# YOUR TASK
Copy every line of the records that contains the string "width", matching case exactly.
───── SUPPLIED MATERIAL
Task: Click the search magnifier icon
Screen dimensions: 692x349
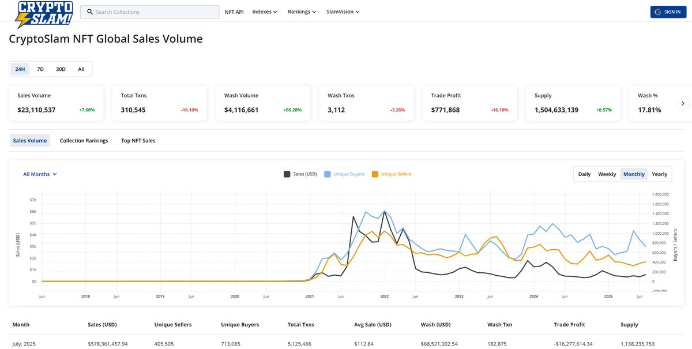Action: click(89, 12)
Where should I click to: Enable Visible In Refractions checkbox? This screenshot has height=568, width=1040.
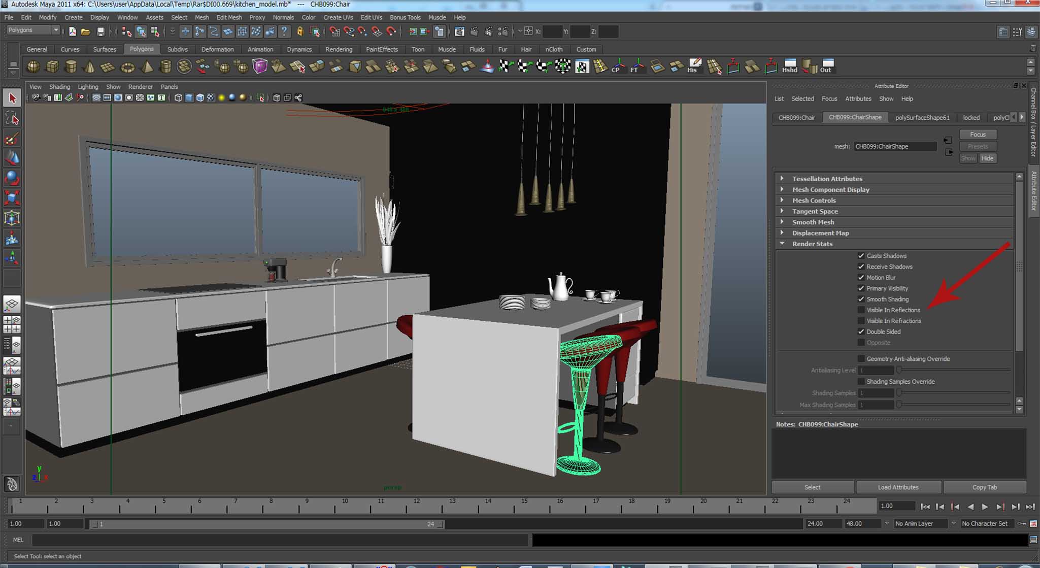coord(861,321)
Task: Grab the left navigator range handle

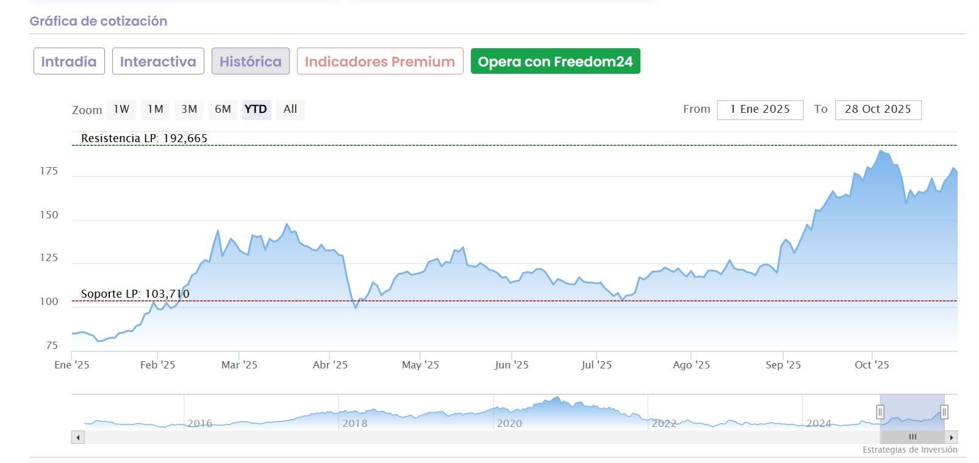Action: coord(880,412)
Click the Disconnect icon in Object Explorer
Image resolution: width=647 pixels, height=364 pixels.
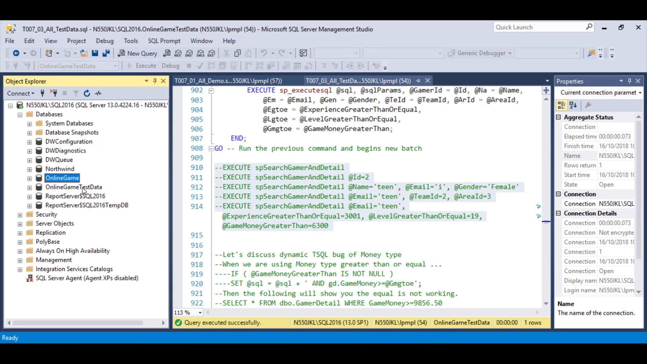point(54,93)
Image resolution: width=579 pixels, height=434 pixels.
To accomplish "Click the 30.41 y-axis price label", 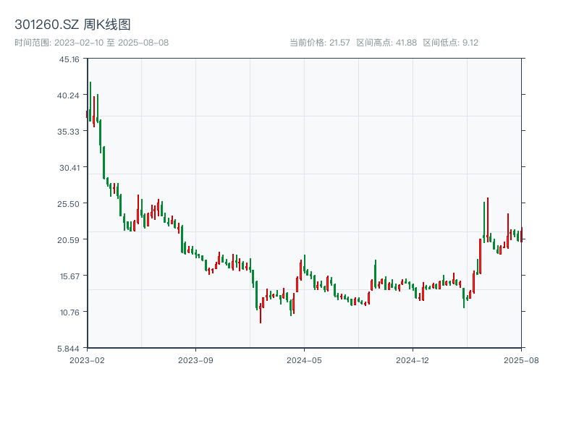I will (69, 167).
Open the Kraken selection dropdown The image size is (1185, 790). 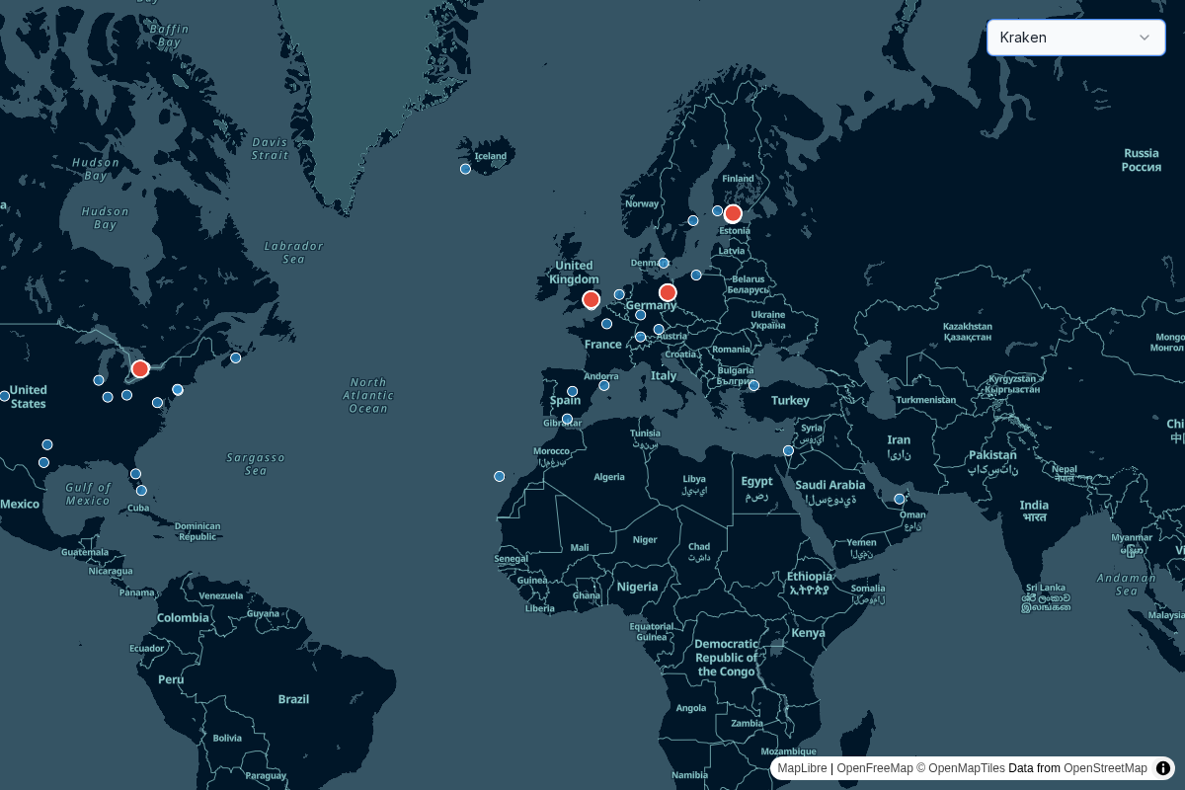coord(1075,38)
──────────
# FINAL RESULT
Where should I click to: Enable Visible In Refractions checkbox? This screenshot has height=568, width=1040.
Image resolution: width=647 pixels, height=364 pixels.
Image resolution: width=579 pixels, height=434 pixels.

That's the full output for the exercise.